II. La procédure Par ordonnance du 9 décembre 1999, le président en exercice a désigné les juges du siège conformément aux articles 58 et 59 de la loi spéciale du 6 janvier 1989 sur la Cour d'arbitrage.

Les juges-rapporteurs ont estimé n'y avoir lieu de faire application des articles 71 ou 72 de la loi organique.

Le recours a été notifié conformément à l'article 76 de la loi organique, par lettres recommandées à la poste le 18 janvier 2000.

L'avis prescrit par l'article 74 de la loi organique a été publié au Moniteur belge du 25 janvier 2000.

Le Conseil des ministres, rue de la Loi 16, 1000 Bruxelles, a introduit un mémoire, par lettre recommandée à la poste le 16 février 2000.

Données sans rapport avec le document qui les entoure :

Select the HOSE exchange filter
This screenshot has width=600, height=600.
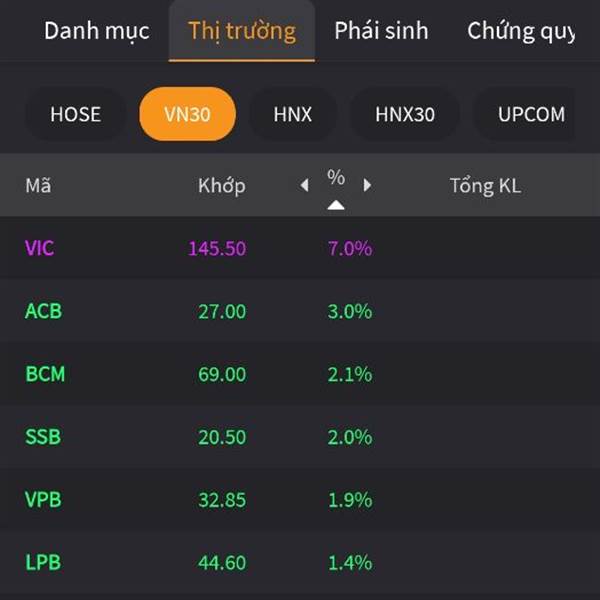pyautogui.click(x=76, y=114)
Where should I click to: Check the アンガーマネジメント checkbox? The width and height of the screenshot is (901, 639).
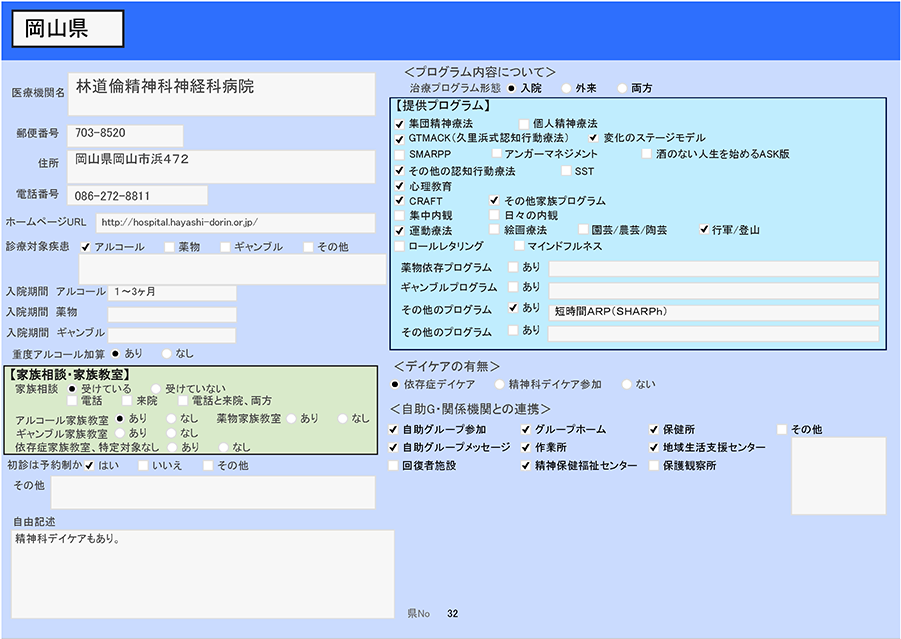pyautogui.click(x=496, y=155)
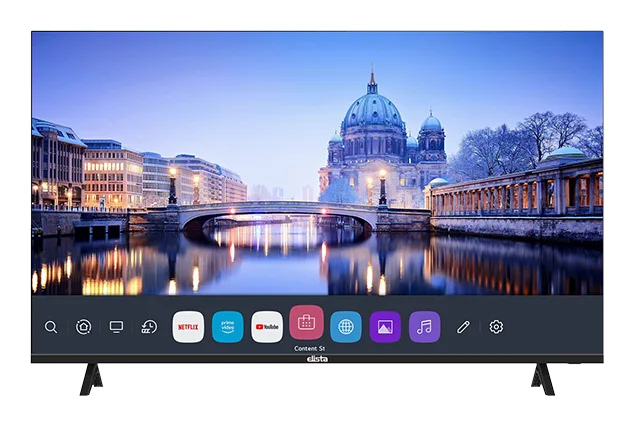Open the Search magnifier icon
The image size is (637, 423).
51,327
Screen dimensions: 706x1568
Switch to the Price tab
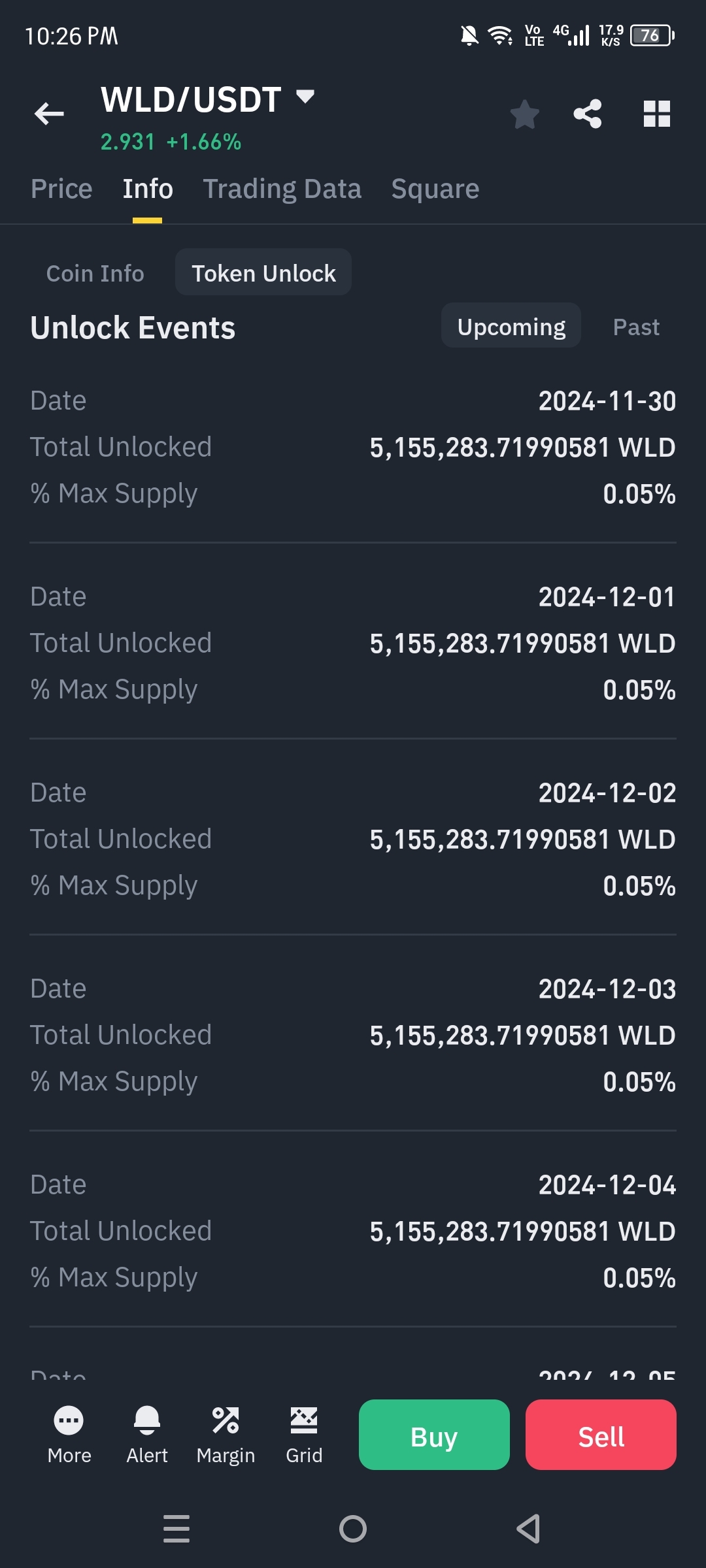(61, 189)
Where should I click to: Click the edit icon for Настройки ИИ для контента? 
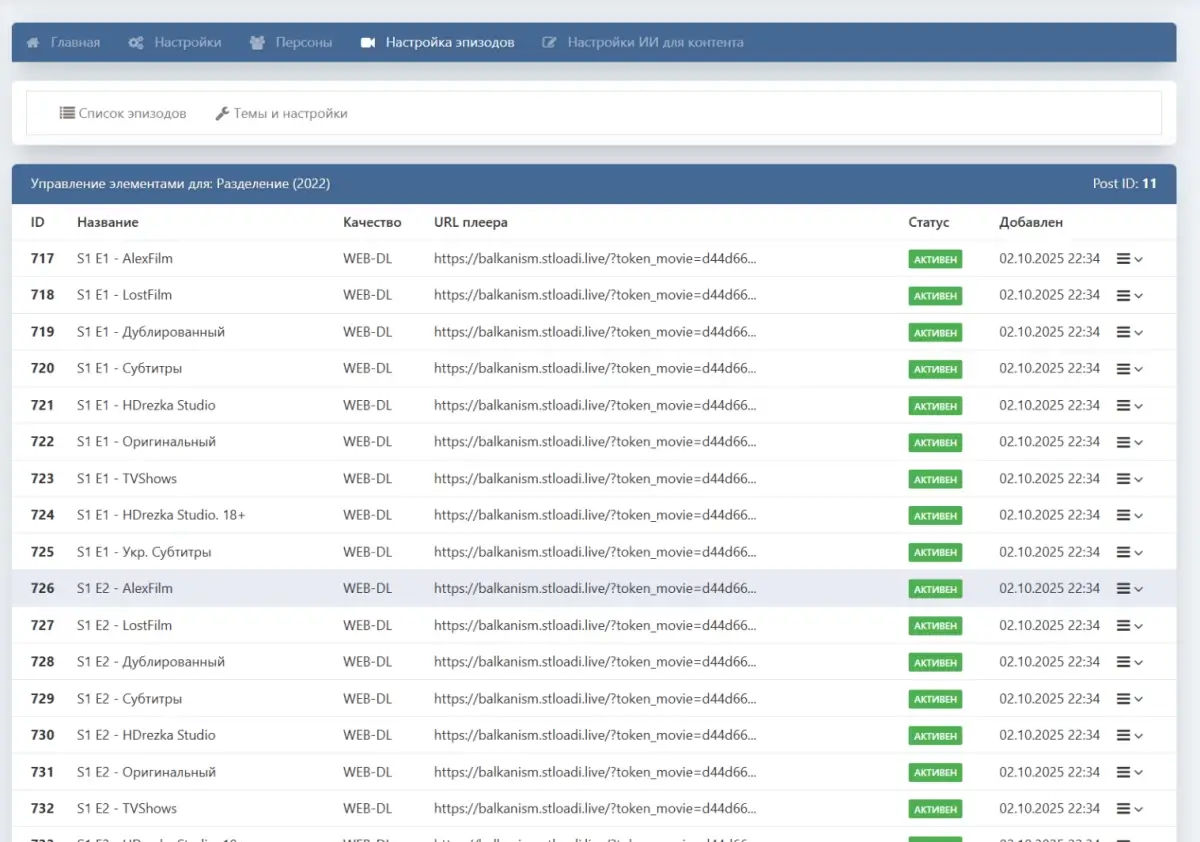[x=549, y=43]
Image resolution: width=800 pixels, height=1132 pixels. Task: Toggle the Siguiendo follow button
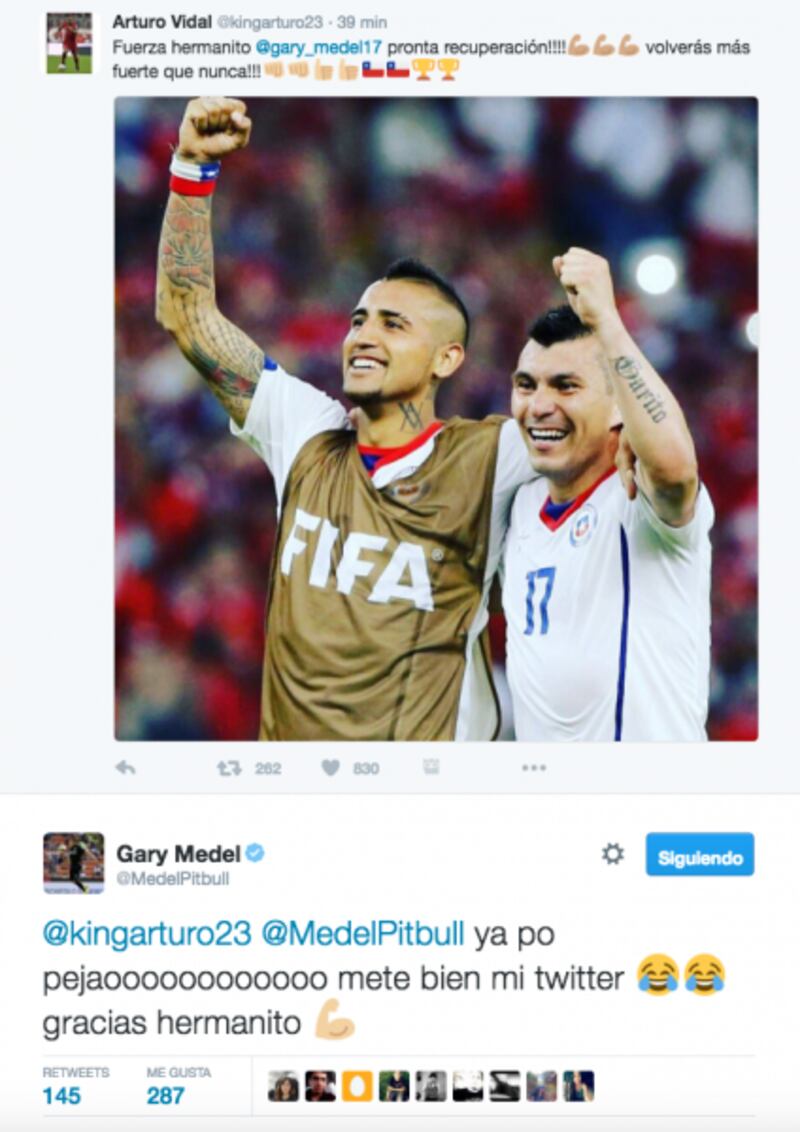pyautogui.click(x=700, y=855)
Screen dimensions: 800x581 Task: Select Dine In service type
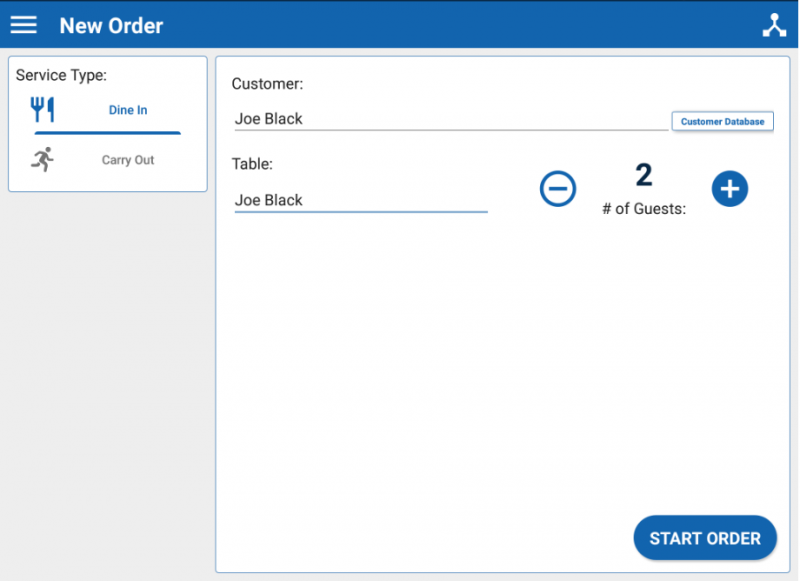click(x=127, y=111)
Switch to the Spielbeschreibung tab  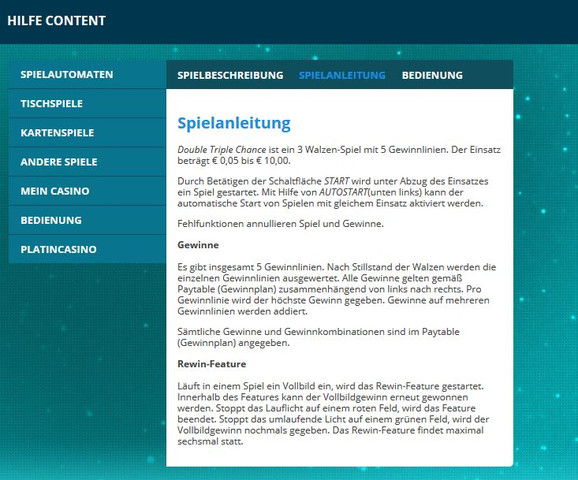point(230,75)
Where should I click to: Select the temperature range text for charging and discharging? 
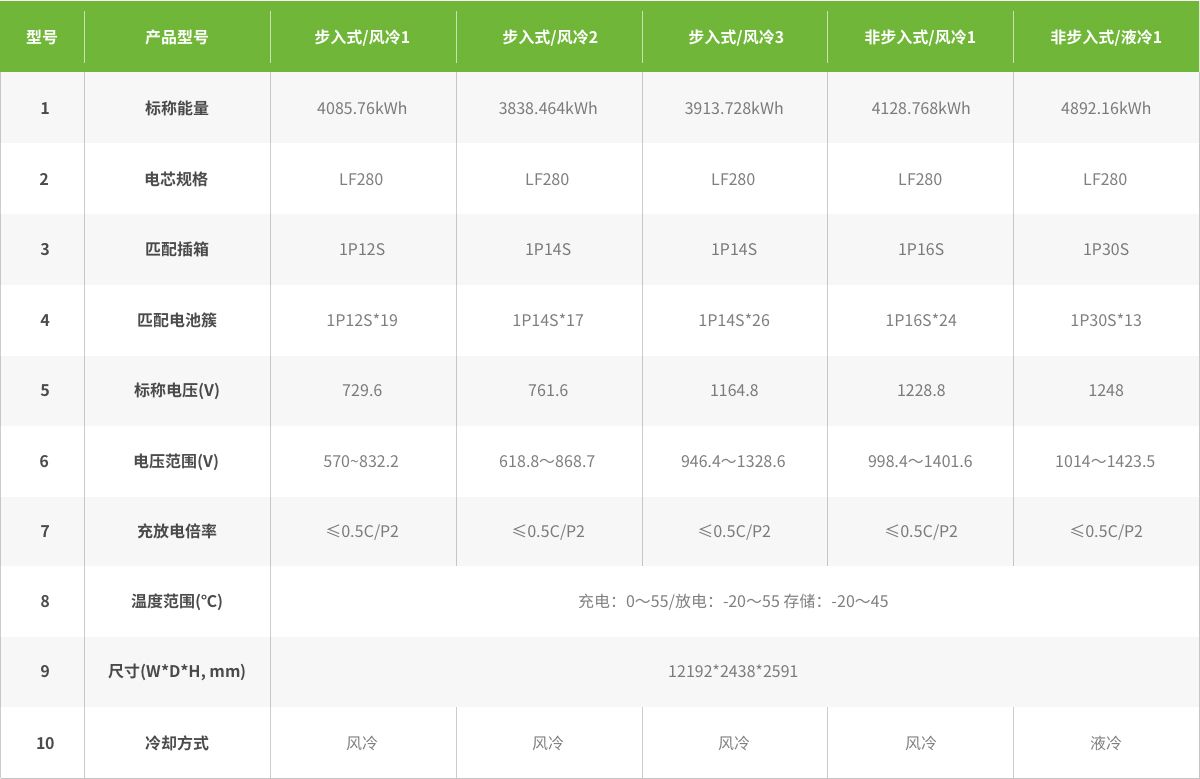pos(733,601)
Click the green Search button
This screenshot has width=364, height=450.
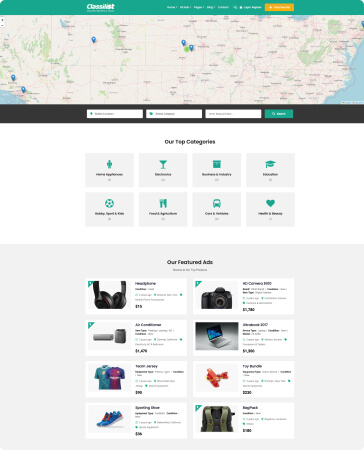click(x=279, y=114)
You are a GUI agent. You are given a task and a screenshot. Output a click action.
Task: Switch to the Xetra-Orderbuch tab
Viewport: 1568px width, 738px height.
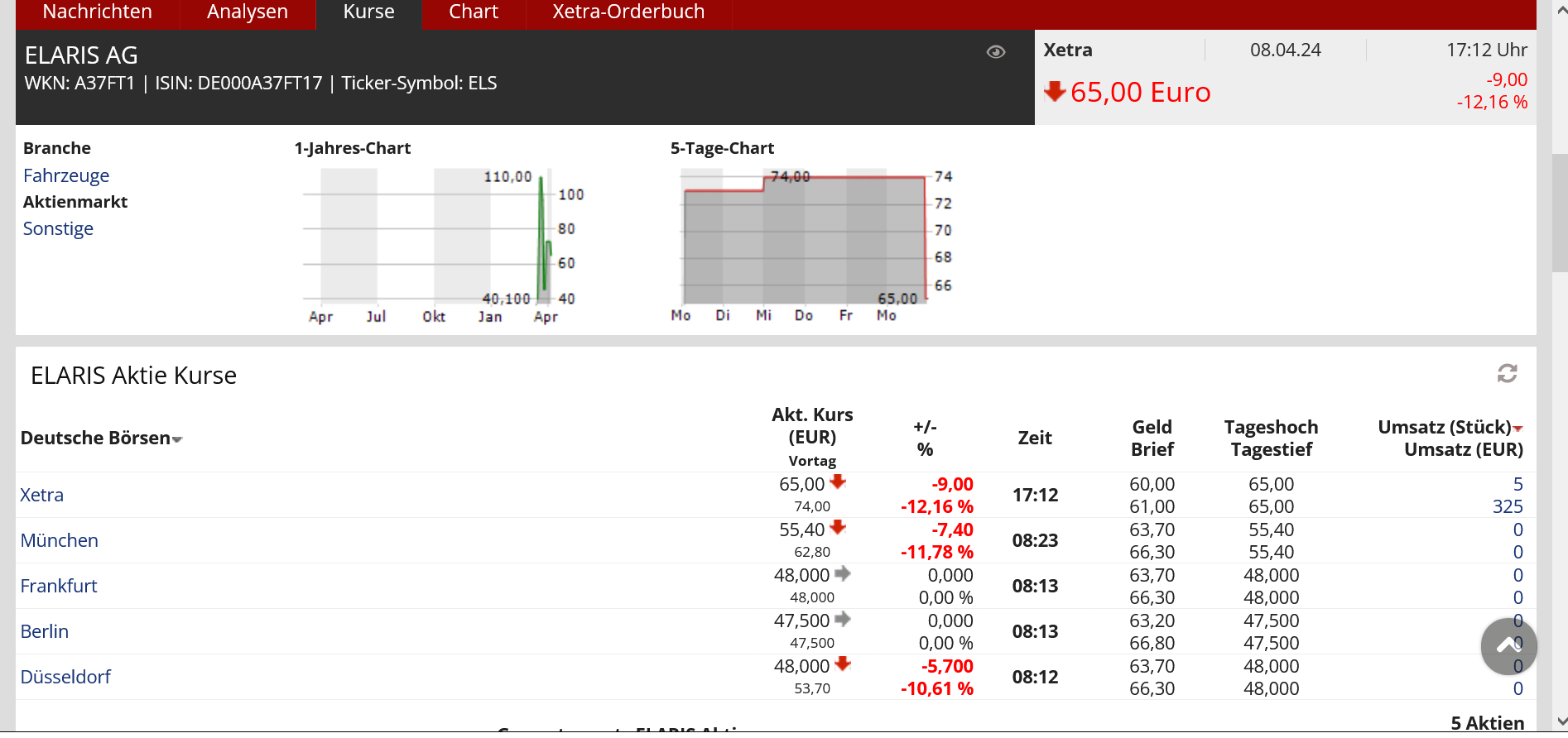[628, 12]
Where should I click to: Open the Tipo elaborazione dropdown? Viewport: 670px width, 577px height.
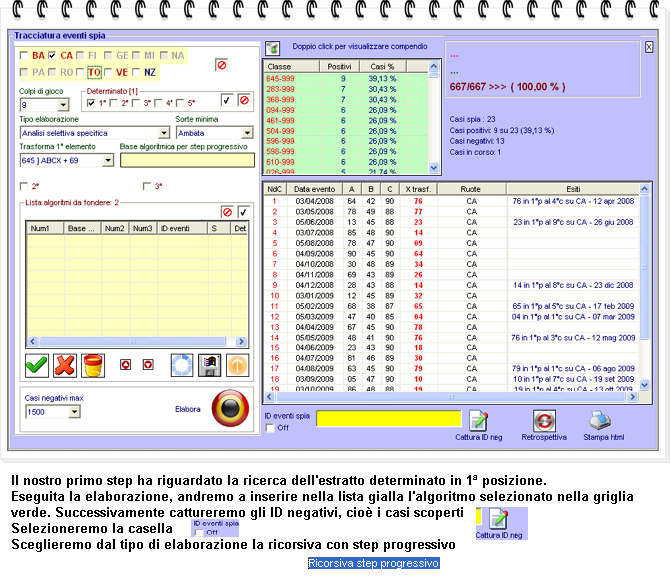point(163,133)
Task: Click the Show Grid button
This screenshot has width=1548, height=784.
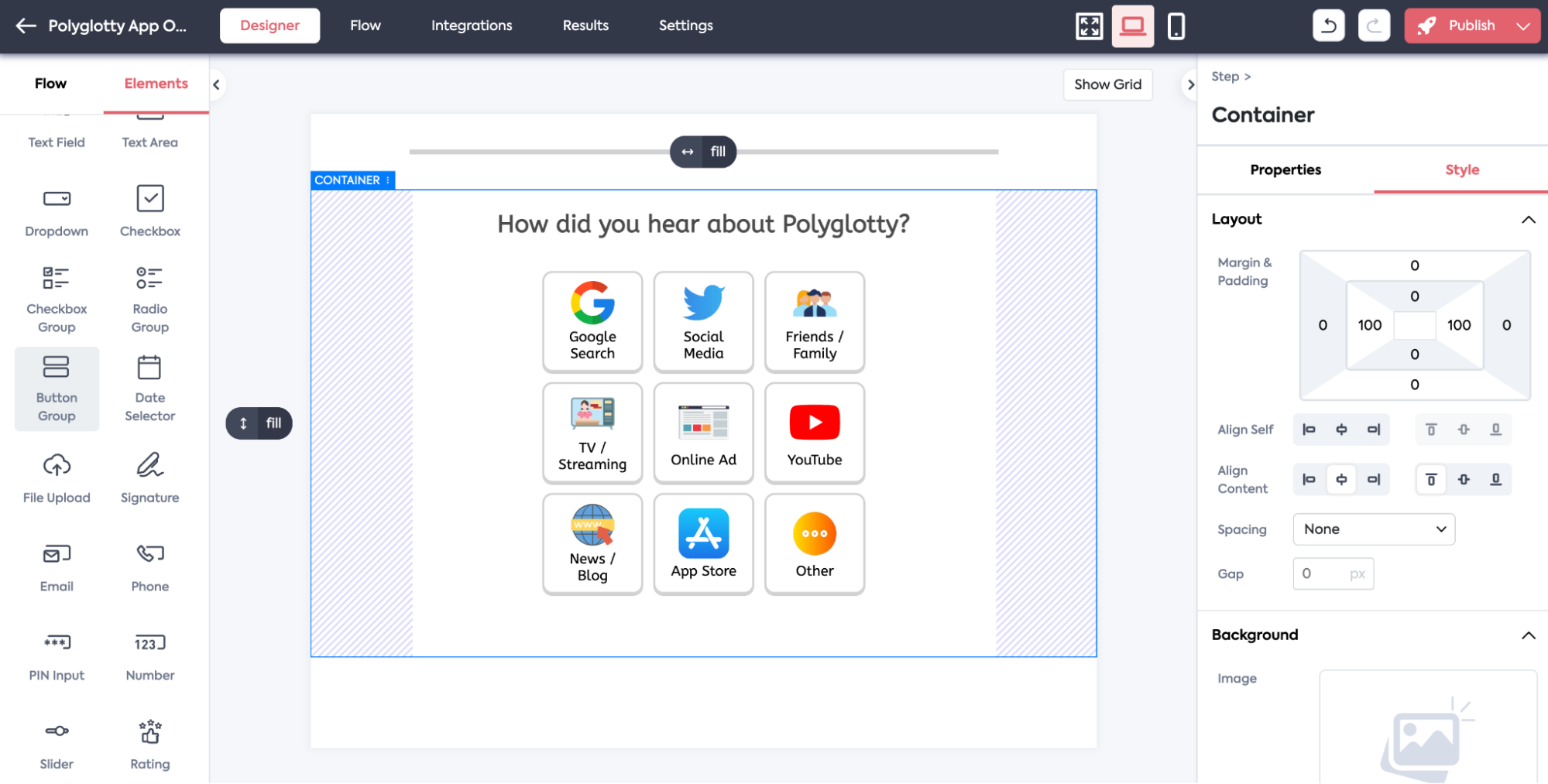Action: [1107, 84]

Ce mémoire a été notifié conformément à l'article 89 de la loi organique, par lettre recommandée à la poste le 2 mai 2000.

Les parties requérantes ont introduit un mémoire en réponse par lettre recommandée à la poste le 2 juin 2000.

Par ordonnances du 31 mai 2000 et du 29 novembre 2000, la Cour a prorogé respectivement jusqu'aux 8 décembre 2000 et 8 juin 2001 le délai dans lequel l'arrêt doit être rendu.

Par ordonnance du 13 juillet 2000, la Cour a déclaré l'affaire en état et fixé l'audience au 25 octobre 2000.

Cette ordonnance a été notifiée aux parties ainsi qu'à leurs avocats, par lettres recommandées à la poste le 14 juillet 2000.

Par ordonnance du 24 octobre 2000, le président en exercice a constaté que le juge E. Cerexhe, légitimement empêché, est remplacé par le juge R. Henneuse.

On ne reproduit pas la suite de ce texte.